Agrarisch Encyclopedie

Veerman (1954)

Gepubliceerd op 21-01-2021

Biocoenose

betekenis & definitie

Algemene term voor phytocoenose en zoöcoenose tezamen, dus: iedere samenleving van verschillende soorten planten en dieren op een bepaald substraat (biotoop), die in een zeker evenwicht verkeert en wier soortensamenstelling en structuur althans ten dele natuurlijk is (d.w.z. niet door de mens bepaald). In een echte b. bestaan o.m. de volgende relaties: commensalisme, concurrentie, roofdier-prooi-relatie, daarnaast bijna steeds verschillende afhankelijkheid betrekkingen.
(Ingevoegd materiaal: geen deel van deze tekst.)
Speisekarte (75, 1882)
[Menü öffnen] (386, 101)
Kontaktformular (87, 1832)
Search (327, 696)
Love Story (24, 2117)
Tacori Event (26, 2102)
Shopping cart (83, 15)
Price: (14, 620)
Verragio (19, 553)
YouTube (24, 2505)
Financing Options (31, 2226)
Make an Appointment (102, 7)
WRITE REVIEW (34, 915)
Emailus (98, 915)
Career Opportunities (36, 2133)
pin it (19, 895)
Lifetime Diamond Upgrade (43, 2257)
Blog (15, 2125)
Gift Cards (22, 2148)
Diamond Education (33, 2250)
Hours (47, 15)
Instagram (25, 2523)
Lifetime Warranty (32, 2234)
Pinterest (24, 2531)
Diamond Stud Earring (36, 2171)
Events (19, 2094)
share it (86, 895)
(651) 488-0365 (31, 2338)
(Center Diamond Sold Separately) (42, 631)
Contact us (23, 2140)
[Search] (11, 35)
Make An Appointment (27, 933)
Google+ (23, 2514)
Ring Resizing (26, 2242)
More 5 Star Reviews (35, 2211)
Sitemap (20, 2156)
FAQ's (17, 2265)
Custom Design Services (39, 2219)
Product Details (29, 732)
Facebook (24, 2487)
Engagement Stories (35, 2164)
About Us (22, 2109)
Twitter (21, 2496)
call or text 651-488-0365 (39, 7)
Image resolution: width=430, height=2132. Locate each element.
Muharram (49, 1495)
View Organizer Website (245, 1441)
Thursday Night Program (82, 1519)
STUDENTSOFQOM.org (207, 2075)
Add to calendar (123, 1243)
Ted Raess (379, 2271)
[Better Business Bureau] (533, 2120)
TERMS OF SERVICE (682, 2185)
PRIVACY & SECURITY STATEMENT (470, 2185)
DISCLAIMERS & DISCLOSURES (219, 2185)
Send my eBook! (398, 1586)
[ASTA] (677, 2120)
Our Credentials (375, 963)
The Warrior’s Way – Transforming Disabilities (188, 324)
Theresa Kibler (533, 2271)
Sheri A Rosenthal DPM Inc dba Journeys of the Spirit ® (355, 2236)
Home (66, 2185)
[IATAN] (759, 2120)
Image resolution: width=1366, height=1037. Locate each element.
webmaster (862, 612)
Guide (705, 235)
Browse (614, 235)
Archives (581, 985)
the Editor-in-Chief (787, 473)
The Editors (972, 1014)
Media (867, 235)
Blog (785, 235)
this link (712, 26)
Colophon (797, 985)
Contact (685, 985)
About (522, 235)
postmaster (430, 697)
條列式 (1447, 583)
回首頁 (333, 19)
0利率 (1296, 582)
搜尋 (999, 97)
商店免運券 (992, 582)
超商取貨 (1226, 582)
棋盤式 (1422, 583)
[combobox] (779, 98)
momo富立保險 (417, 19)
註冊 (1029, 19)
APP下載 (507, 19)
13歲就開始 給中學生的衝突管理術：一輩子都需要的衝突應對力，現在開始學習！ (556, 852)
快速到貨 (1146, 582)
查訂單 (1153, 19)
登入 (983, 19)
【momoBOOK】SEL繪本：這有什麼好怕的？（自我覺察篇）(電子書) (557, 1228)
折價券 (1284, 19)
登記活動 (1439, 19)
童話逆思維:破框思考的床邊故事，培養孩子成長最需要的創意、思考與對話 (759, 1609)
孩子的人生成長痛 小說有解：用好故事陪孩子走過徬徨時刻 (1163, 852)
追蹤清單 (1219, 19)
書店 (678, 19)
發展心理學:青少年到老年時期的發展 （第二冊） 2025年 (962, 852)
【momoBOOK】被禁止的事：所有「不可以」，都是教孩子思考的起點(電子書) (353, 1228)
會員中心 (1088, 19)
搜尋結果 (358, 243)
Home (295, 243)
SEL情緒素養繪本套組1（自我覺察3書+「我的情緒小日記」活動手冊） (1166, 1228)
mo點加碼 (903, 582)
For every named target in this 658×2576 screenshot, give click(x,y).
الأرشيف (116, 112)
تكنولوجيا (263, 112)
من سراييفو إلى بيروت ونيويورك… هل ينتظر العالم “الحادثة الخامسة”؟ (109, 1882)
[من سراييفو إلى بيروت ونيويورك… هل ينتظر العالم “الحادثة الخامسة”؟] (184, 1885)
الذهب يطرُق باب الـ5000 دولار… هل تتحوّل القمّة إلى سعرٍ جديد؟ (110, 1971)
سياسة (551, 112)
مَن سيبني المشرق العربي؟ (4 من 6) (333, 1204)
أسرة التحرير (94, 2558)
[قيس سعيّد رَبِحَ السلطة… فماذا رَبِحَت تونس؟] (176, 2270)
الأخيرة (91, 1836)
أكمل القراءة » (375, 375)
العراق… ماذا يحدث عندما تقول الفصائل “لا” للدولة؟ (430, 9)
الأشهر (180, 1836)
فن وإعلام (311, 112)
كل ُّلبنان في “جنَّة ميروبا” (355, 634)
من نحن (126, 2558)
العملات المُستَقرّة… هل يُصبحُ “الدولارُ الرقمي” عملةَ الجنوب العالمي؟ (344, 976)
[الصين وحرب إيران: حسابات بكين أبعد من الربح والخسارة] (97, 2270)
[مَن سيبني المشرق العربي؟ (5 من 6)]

Niet aan te bevelen is de soms toegepaste uitbreiding van het begrip tot iedere relatie tussen plant en dier in symbiontische zin, waarbij dus de topografische basis en de meervoudigheid der betrekkingen wegvallen. De b. kan tot op grote hoogte zelfstandig zijn, d.w.z.: geen of nauwelijks andere toevoer van buitenaf behoeven dan kosmische (zonne-energie) en atmosferische (neerslag) invloeden (b.v. tropisch regenwoud); maar zij kan ook min of meer afhankelijk zijn, d.w.z. in haar bestaan gebonden aan invloeden uit de bio- of lithosfeer (bestuiving door van buitenaf komende insecten, beweiding, aanstuivend zand enz).